**What this task involves**
Take the lines from the one with "Given: Tap the Email address label" through the last line of the material below and write them out exactly, without any pictures.

****************

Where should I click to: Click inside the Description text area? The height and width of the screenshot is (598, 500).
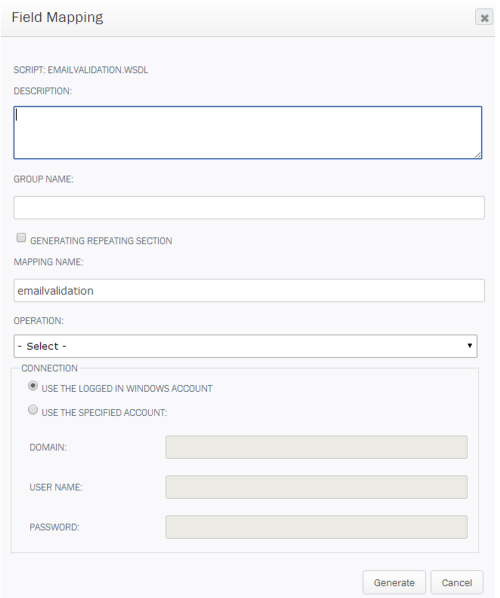point(248,132)
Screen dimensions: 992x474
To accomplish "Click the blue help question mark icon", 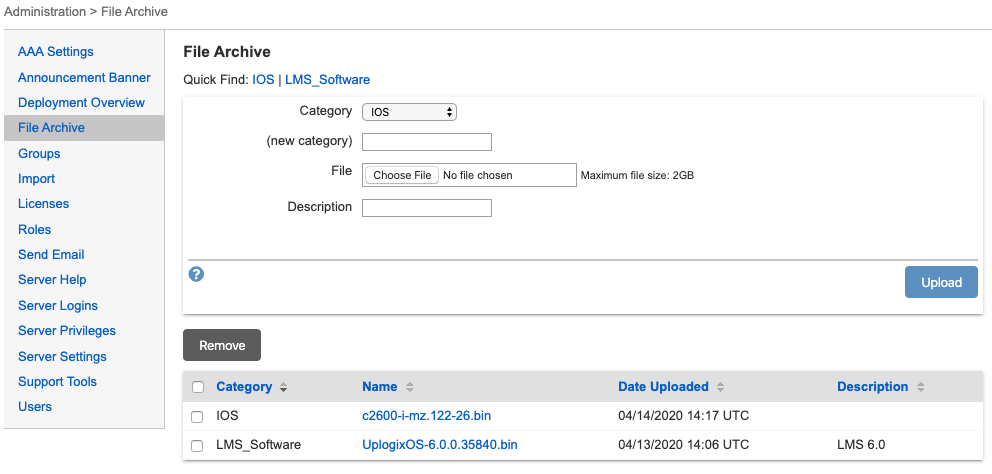I will coord(197,274).
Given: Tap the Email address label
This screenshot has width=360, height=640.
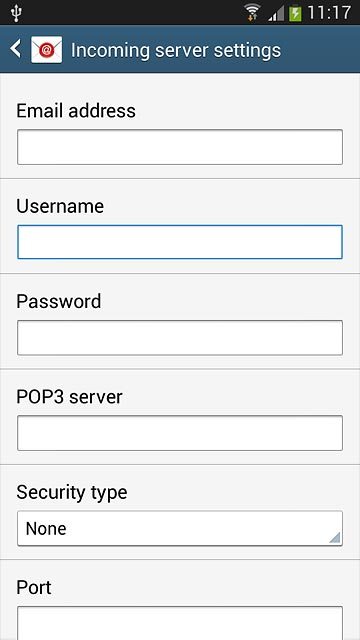Looking at the screenshot, I should (76, 111).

****************

**Answer to the problem**
Given: Tap the Email address label
This screenshot has width=360, height=640.
Looking at the screenshot, I should (76, 111).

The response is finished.